Moreover, the distinction they are drawing between commercial and other kinds of proposals is far from clear. And it ignores the long literature on economic valuation methodologies to enable comparison of social and commercial values side by side.
Decision-making would be more transparent if decision-makers are presented with an analysis that is as neutral as possible, as has been the practice to date, using a discount rate that has some empirical basis and reflects the opportunity cost of capital. Any ethical or political considerations should be presented to decision-makers separately.
By Dieter Katz, ex-Treasury official.
Treasury / Motu Joint Seminar: The Treasury's Social Discount Rate, 16 March 2025.
See, for example, Moore, Mark A., Anthony E. Boardman, & Aidan R. Vining. (2013). More Appropriate Discounting: The Rate of Social Time Preference and the Value of the Social Discount Rate, Journal of Benefit-Cost Analysis, 4(1):1-16. Also Newell, R., W. Pizer, & B. Prest. (2023). The Shadow Price of Capital: Accounting for Capital Displacement in Cost Benefit Analysis, NBER Working Paper, w31526.
Stern, N., J. Stiglitz, & C. Taylor. (2022). The Economics of Immense Risk, Urgent Action and Radical Change: Towards New Approaches to the Economics of Climate Change, Journal of Economic Methodology, 29(3).
I have spent my entire life in genetic research, which involves large upfront costs and slow yet permanently accumulating benefits over time. We typically aimed for an IRR in the 20-30% range after inflation adjustment. Of course, part of this was to account for the risk involved. Hence, my surprise when I became involved in genetics to mitigate the impact of global warming led me to Stiglitz and others' 1% discount rates and the implicit "hack" embedded in GWP100. The change Dieter is referring to here will also result in unintended consequences and confusion. In the case of global warming, the usual additional cheat is to also penalise past emissions retrospectively, much like adding a benefit to the analysis of tar sealing the road 20 years ago.

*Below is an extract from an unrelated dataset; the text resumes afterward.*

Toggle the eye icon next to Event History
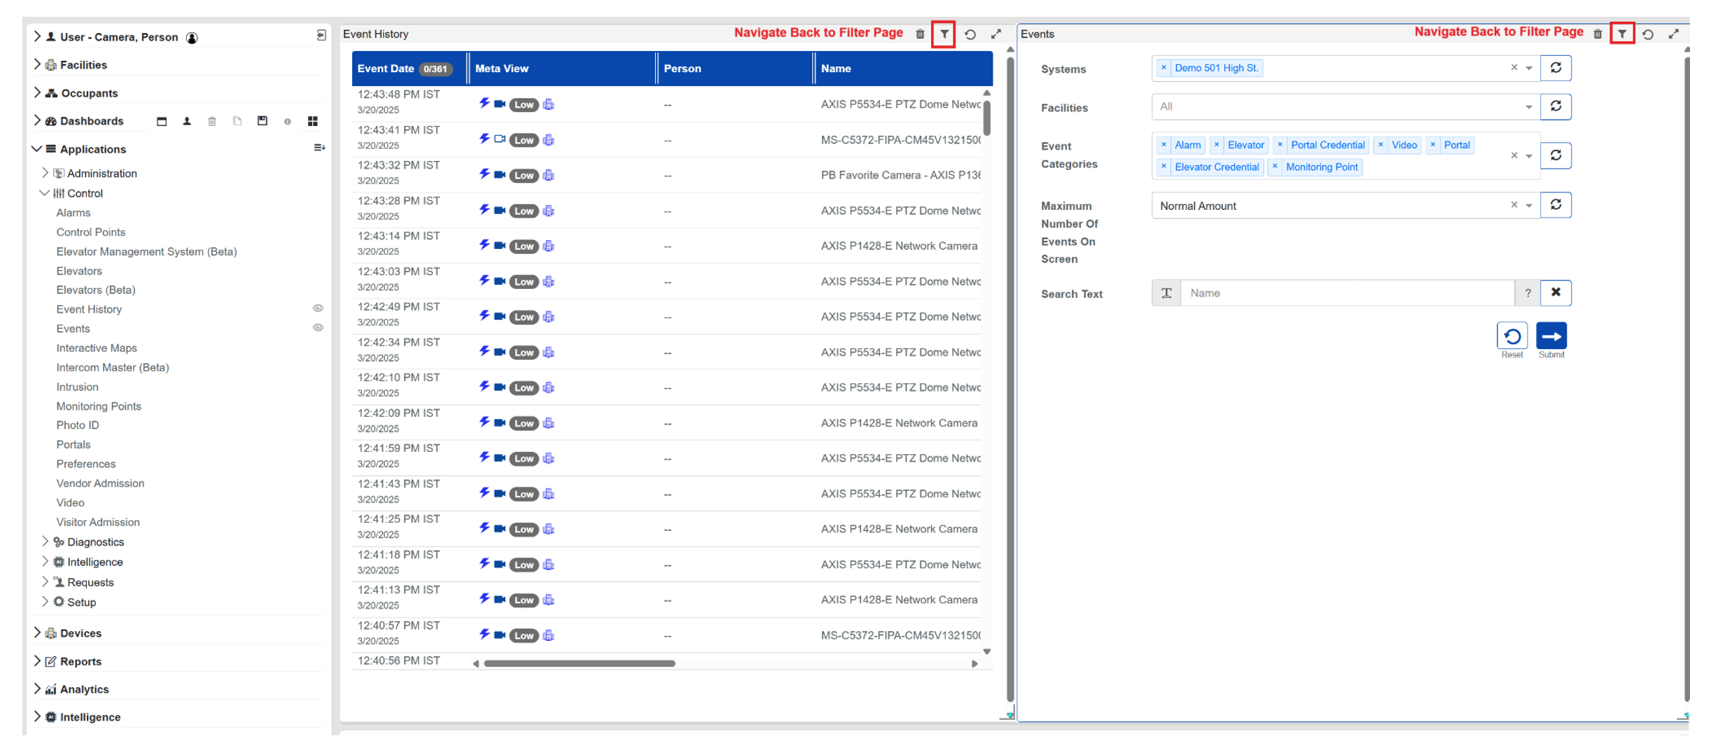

My biggest criticism about the change is that Treasury tried to have it both ways - which will lead to the exact perverse 'usage decisions' that Dieter refers to in the article.
I would have much rather preferred a consistent update to the discount rate - either stick with the conventional wisdom on a 6%, SOC-based rate, or have insisted that everything utilised a 2% SRTP rate. As is, it's now going to be gamed substantially.
Treasury also requires the sensitivity test of the other discount rate, which is just going to confuse Ministers, rather than help them make decisions ("What do you mean the BCR is negative, now?")
That said, it is remarkably difficult to get large scale, intergenerational infrastructure investments to stack up with a 6% discount rate - this was not the only reason, but undoubtedly a contributing factor to our gaping infrastructure deficit.